The new facsimile volume of Beinecke MS 408--the first of its kind--edited by Raymond Clemens is an excellent resource for any who are involved in teaching or researching the text. Each page of the manuscript, including the large foldout leaves, is reproduced, along with large margins for the reader's annotations and queries. The unfamiliar cursive alphabet and the strange images of plants, celestial bodies, and naked women appear with stunning clarity, emphasizing the overall weirdness of this artifact. A number of essays, including a lively introduction by Deborah Harkness, place the book in context. Short, informative introductions to Voynich's biography, the early provenance of the manuscript, the codicological and physical evidence of the book, cryptographic research on the book, and illustrations in alchemical texts from the fifteenth and sixteenth centuries provide vital information on how to interpret this unreadable text and suggestions for additional reading. This volume should become the point of first contact for any interested in learning more about this manuscript and its history.
Interestingly, what comes through most clearly in this volume is how much the story of the Voynich Manuscript resembles the histories of other forged or hoax texts of the Latin Middle Ages. Throughout the medieval period, authors of spurious texts surrounded their works with forged histories of lost translations, ancient and unknown languages, and chance encounters that were intended to bolster the claims of the text and its author(s).

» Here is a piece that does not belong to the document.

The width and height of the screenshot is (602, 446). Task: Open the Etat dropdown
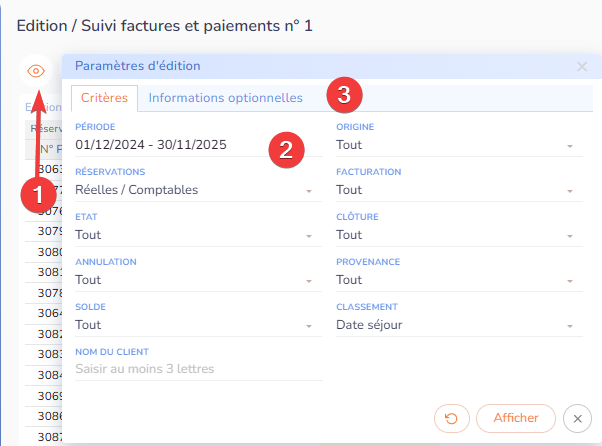pos(195,235)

The story that emerges in the essays contains hidden letters, an invisible signature, and a secret cache of books in a walled-up library room; serendipitous discovery, flights of fancy, and public humiliation; and a cast of characters that includes mages, priests, a self-made émigré, and several of the most important figures of the twentieth century in cryptography and medieval history in the United States. The Voynich Manuscript may be a medieval hoax, but it comes by its history honestly.